La Gierusalemme liberata is an epic poem in ottava rima (eight line stanzas) by Torquato Tasso (1544–1595), a celebrated Renaissance author who, with the exception of Ludovico Ariosto, is considered Italy's greatest poet of the period. The importance and originality of this work rests on its being an ambitious attempt to combine the medieval romance genre with the classical style, as expounded by Homer and Virgil, to recount an historical event (the siege of Jerusalem in 1099, which brought to a conclusion the confrontation between Christians and Muslims during the First Crusade), while interspersing the narrative with fantastical and imagined characters and events.
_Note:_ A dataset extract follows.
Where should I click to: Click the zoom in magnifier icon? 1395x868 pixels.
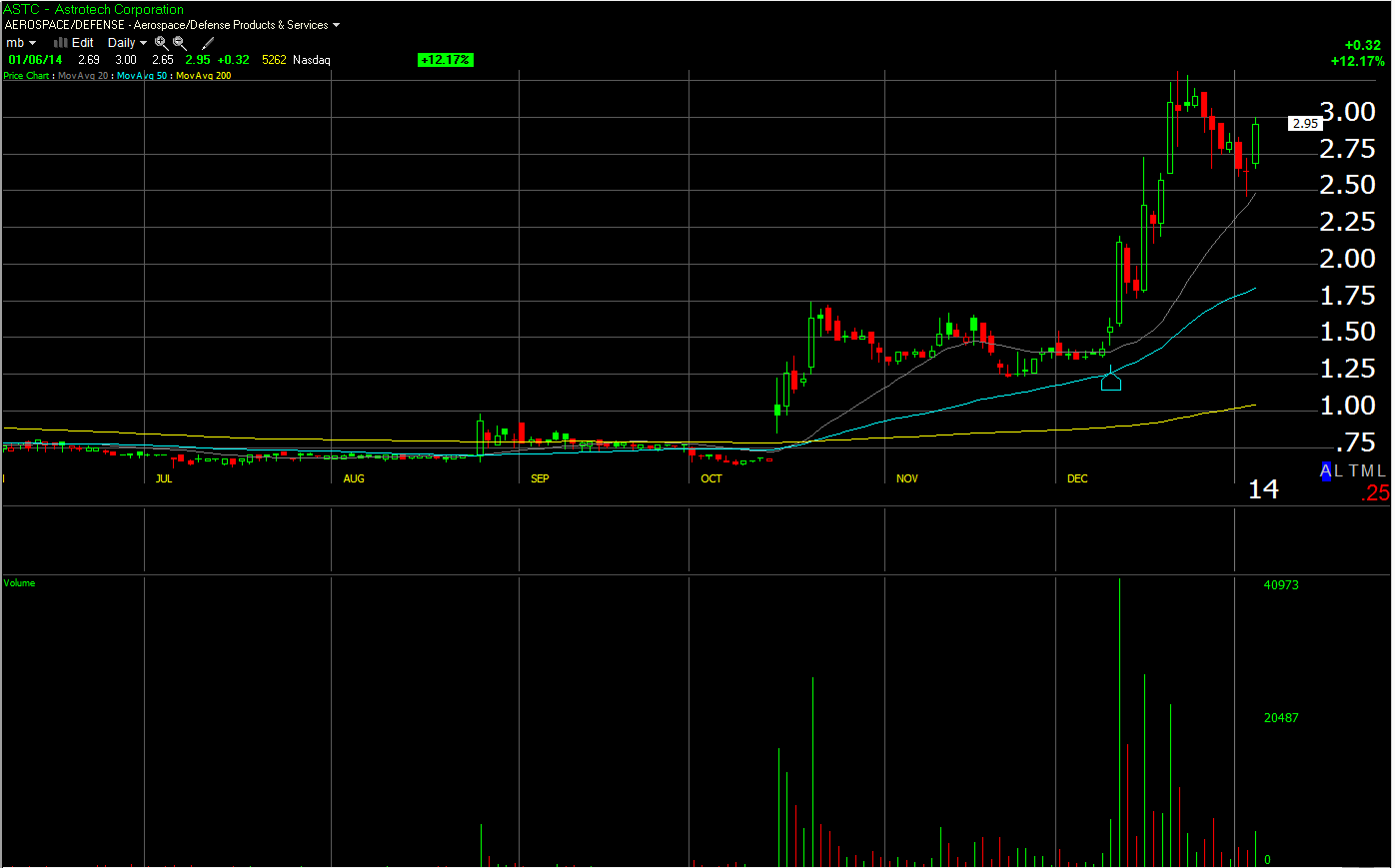tap(161, 43)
Tasso's life was a tormented one, punctuated, in its final decades, by episodes of mental illness, which led to his being incarcerated in an asylum for seven years between 1579 and 1586. Persistent doubts as to the worth of the Liberata (as the poem is also known) appear to have contributed to his breakdown. In fact, having completed his magnum opus in 1575, Tasso decided not to publish it immediately but to submit it first to a number of contemporary men of letters for criticism: one of his main concerns was that the work might be heretical. However, the process did little to dispel his doubts; on the contrary, it only fuelled his incipient paranoia. He spent much of the 1580s revising the work, eventually publishing it in 1593 as La Gerusalemme conquistata (Jerusalem conquered). Ironically, this, the only version authorised for publication by the author himself, was badly received at the time and has always been considered inferior to the original oeuvre.
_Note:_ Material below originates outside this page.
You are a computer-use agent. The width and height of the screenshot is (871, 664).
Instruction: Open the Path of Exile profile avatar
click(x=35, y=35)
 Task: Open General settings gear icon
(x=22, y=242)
Until the twentieth century the Liberata was held in very high regard throughout Europe and its influence considerable, as references to it can be found, amongst others, in various passages of The Faerie Queene by Spenser and Milton's Paradise Lost. Its narrative and characters provided the inspiration for many musical works and operas by a range of composers as diverse as Monteverdi, Handel, Rossini, Vivaldi, Brahms and many others. Goethe's eponymous play based on an episode in Tasso's life which led to his being confined to an asylum fuelled the myth, especially widespread in intellectual circles during the Romantic period, of the tragic author, misunderstood and undervalued by his contemporaries who were unable or unwilling to recognise his genius.
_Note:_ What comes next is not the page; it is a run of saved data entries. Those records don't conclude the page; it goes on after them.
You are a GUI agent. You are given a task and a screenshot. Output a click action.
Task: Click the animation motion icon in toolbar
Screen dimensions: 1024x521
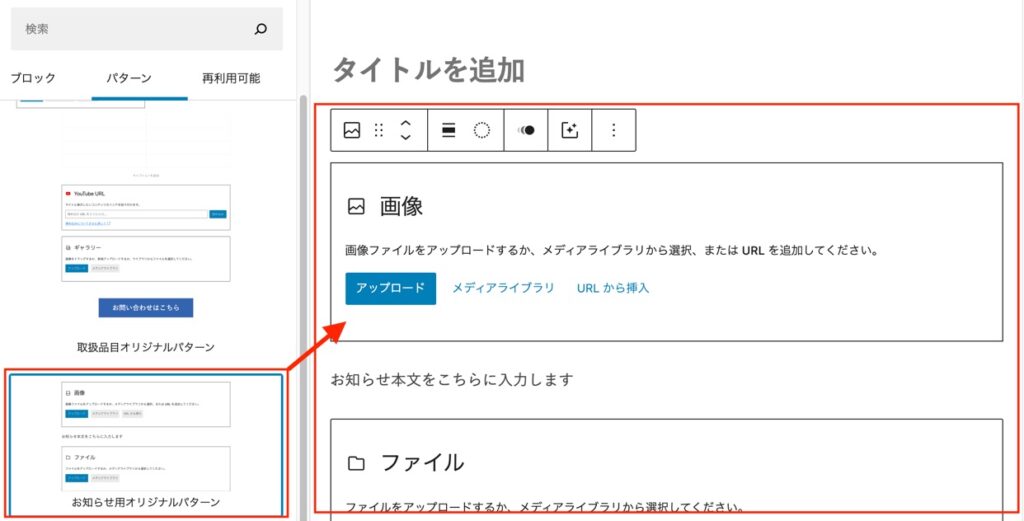tap(526, 130)
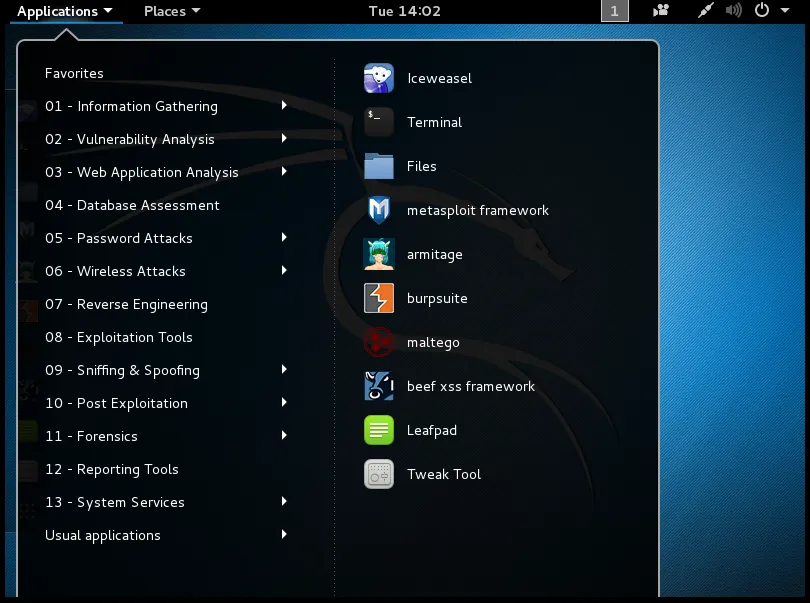
Task: Open burpsuite
Action: tap(437, 298)
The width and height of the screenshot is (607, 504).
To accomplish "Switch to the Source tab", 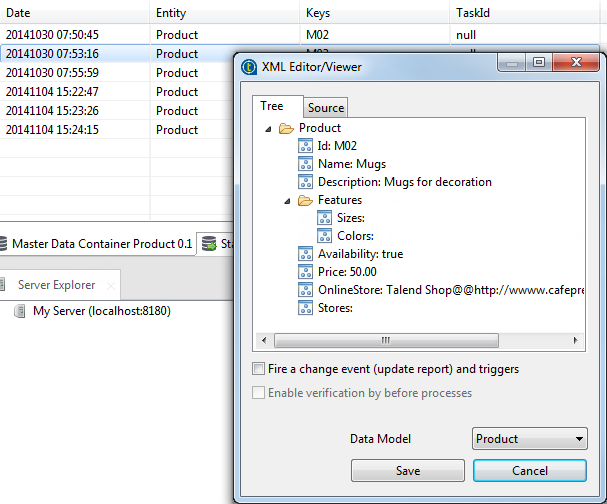I will click(326, 108).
Our copy of the Liberata is a particularly striking edition published in 1590 in Genoa. Each of the twenty cantos is preceded by full page engravings, describing the events recounted in that part of the work. Notable features of this particular copy are the extensive use of gold for decorative purposes, and the fact that it is printed on coloured paper while the illustrations appear to have been coloured by hand. The binding is also quite sophisticated, if a little worn, reprising the light blue and gold chromatic theme that dominates the interior of the work, which appears to suggest that the copy was made to order, although it holds no information as to who may have commissioned it. It carries a bookplate recording the ownership of James Burrough, a distinguished architect and Master of the College between 1754 and 1764, who bequeathed a considerable number of books to the library but there is no evidence of any possible earlier ownership.